> [WHAT THIS TASK INVOLVES]:
Starting with the line that has "The width and" and finishing with the line that has "the currently active", set down each line below exactly. Pictures are not copied.

> [ENTRIES SUPPLIED]:
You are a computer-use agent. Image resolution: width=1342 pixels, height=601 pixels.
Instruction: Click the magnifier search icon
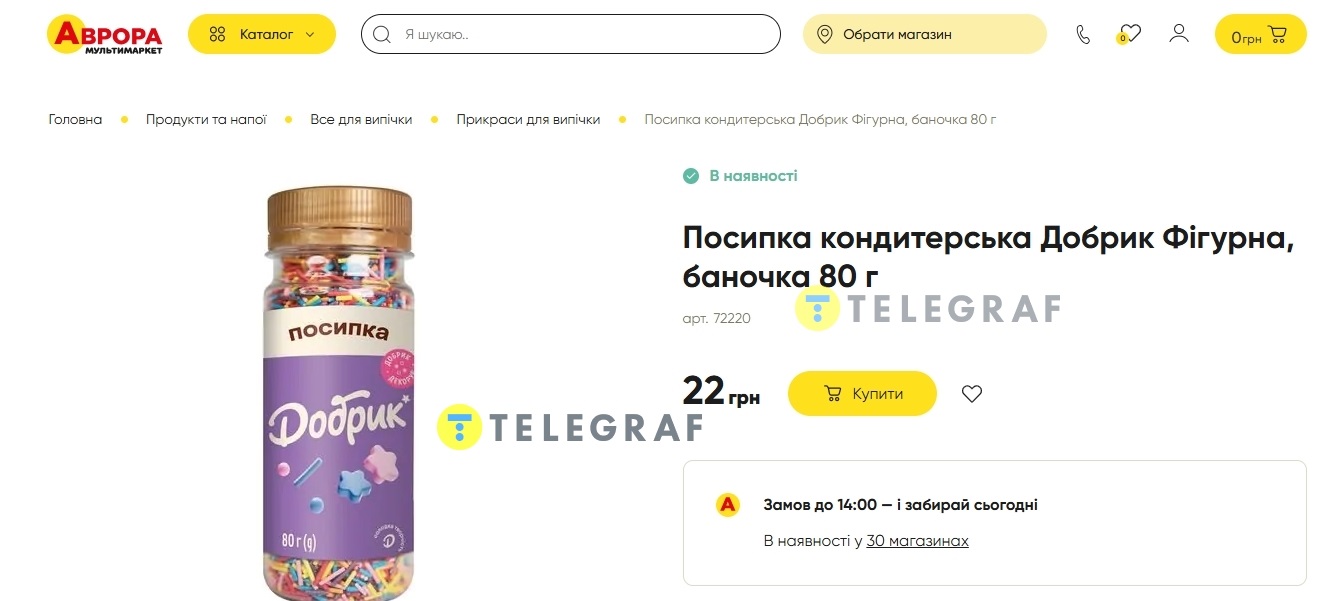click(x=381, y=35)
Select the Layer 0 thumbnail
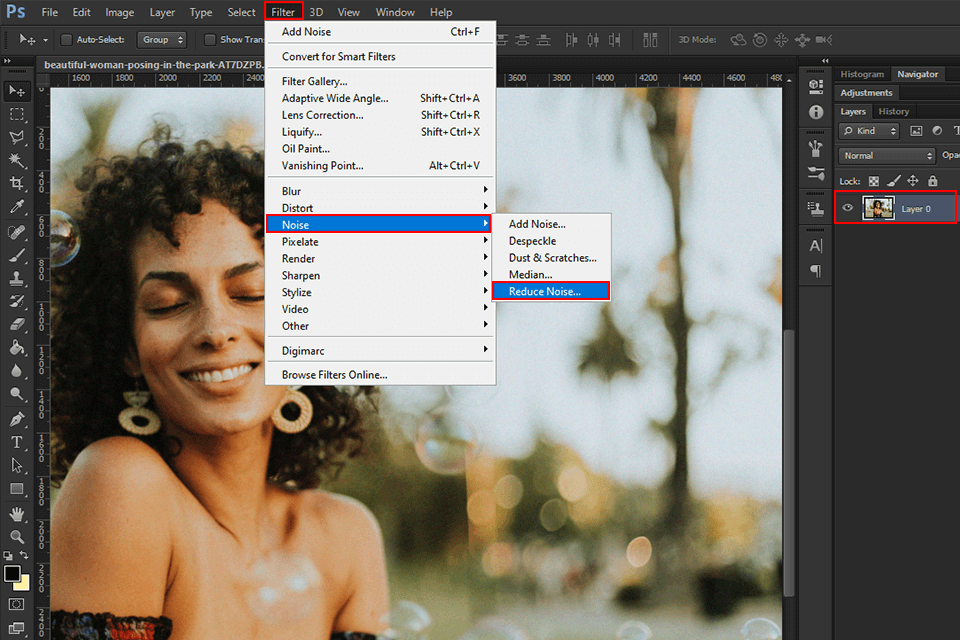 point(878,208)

--

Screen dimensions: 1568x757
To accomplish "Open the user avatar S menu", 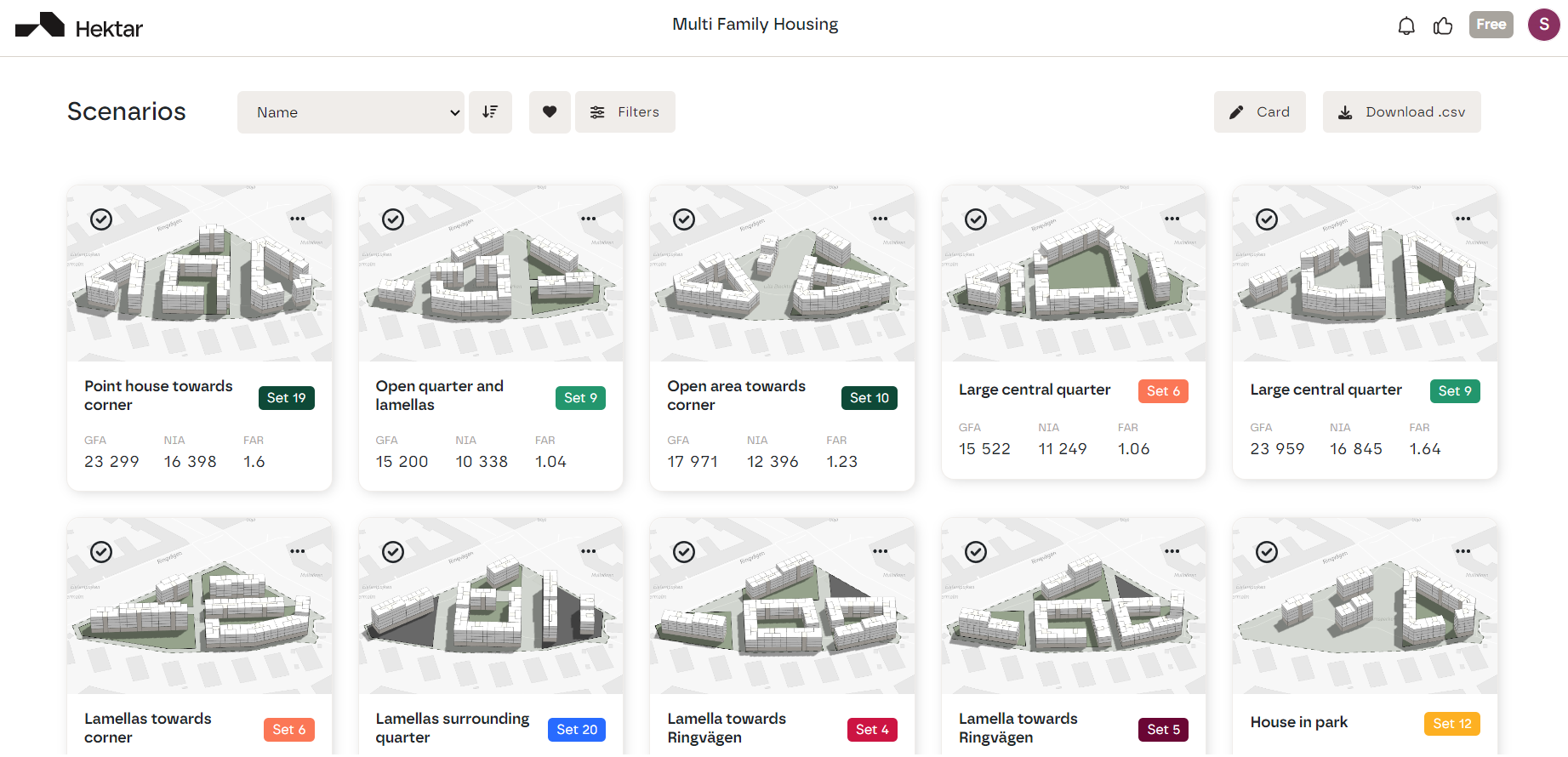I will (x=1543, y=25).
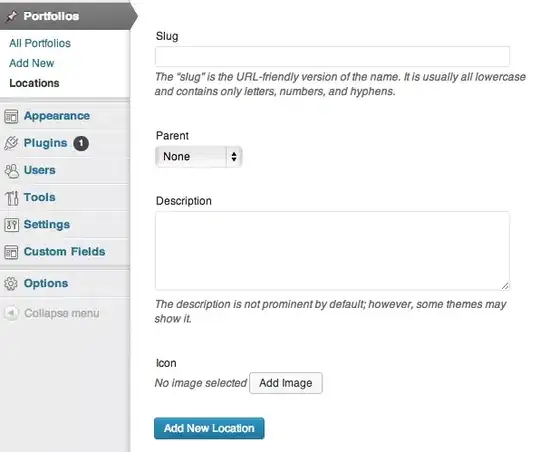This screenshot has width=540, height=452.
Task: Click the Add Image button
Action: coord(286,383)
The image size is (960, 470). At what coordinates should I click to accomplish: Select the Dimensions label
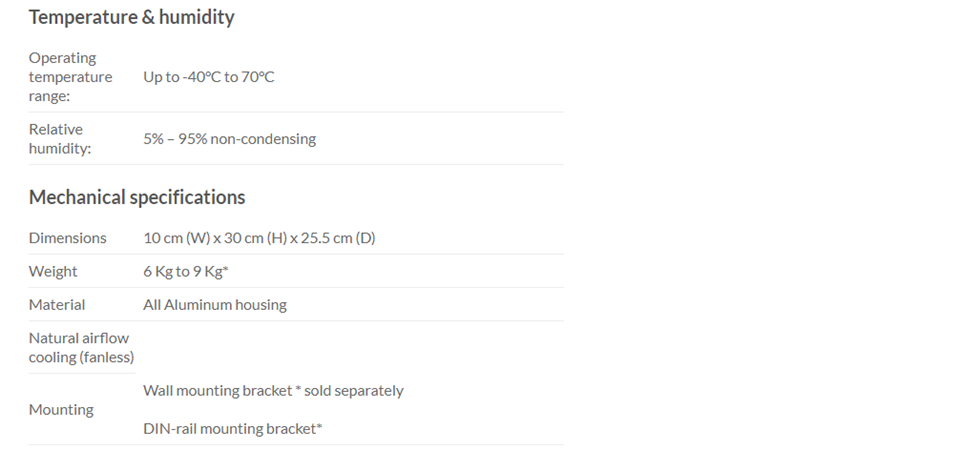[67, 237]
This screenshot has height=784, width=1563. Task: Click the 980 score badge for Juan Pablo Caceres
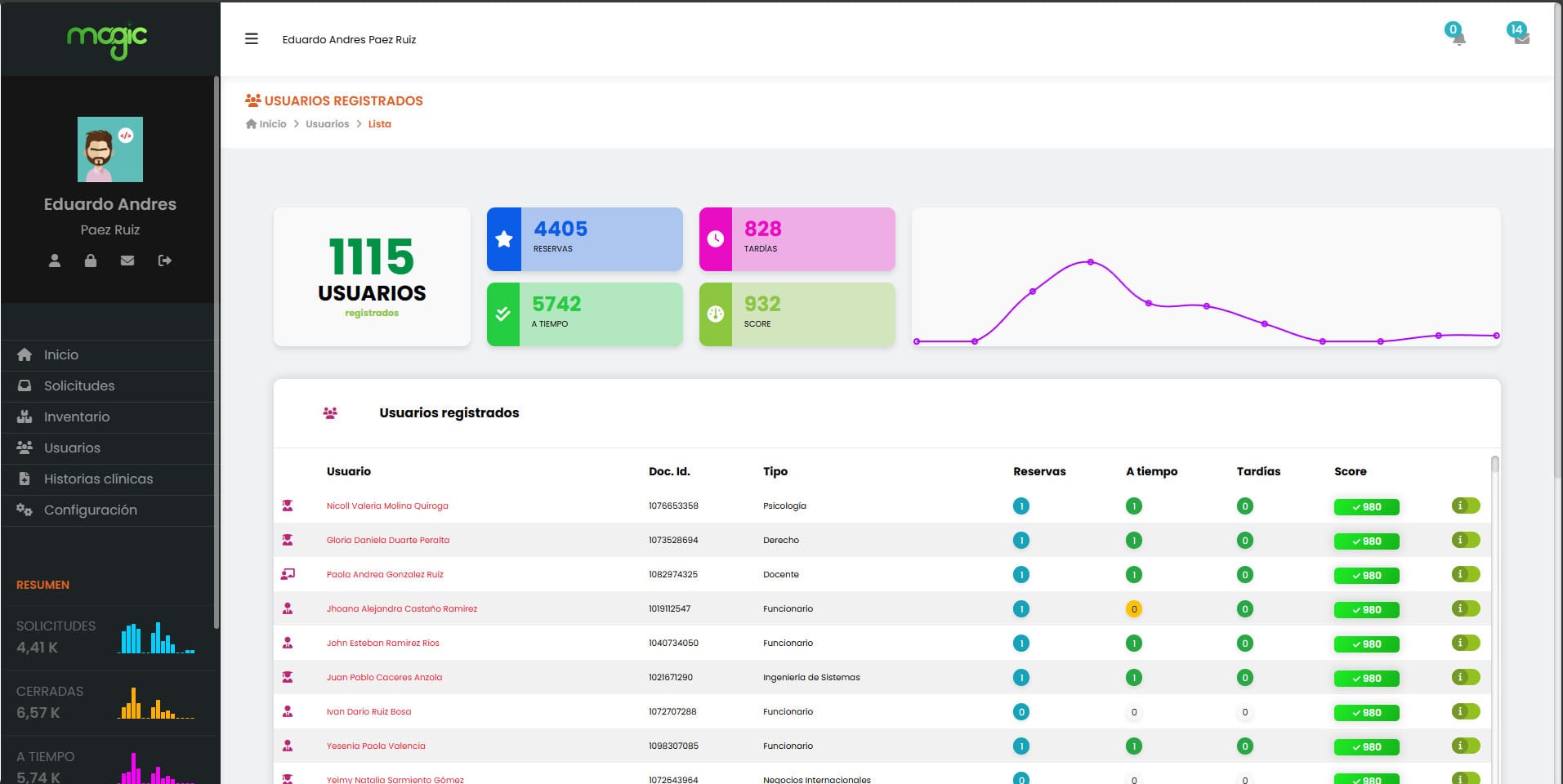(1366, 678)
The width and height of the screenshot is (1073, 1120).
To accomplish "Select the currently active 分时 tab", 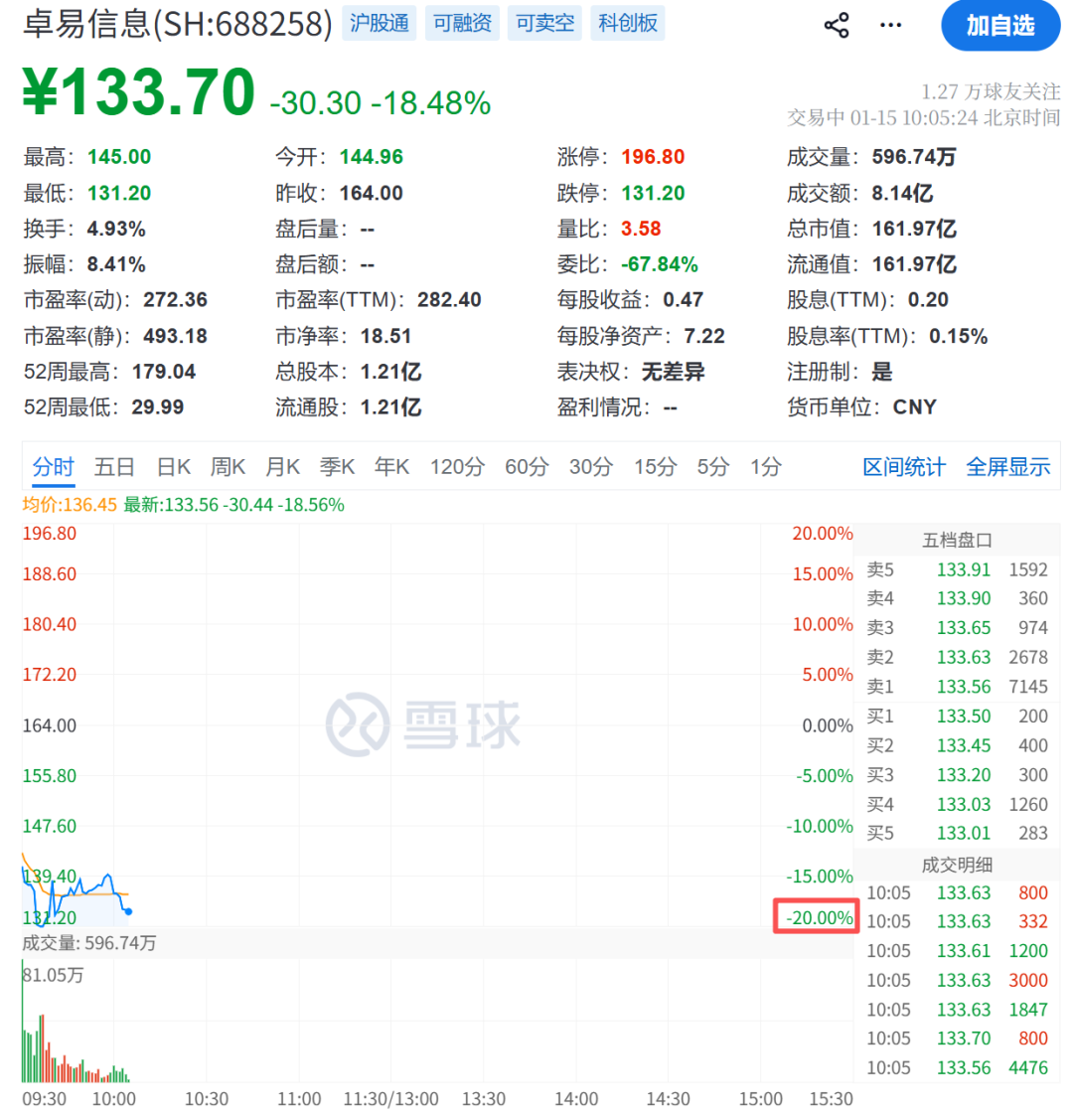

* * *

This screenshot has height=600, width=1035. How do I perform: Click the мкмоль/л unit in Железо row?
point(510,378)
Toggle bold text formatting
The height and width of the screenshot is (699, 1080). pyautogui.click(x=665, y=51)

> [SOLUTION TO THIS TASK]:
The width and height of the screenshot is (1073, 1120).
To accomplish "Select the currently active 分时 tab", 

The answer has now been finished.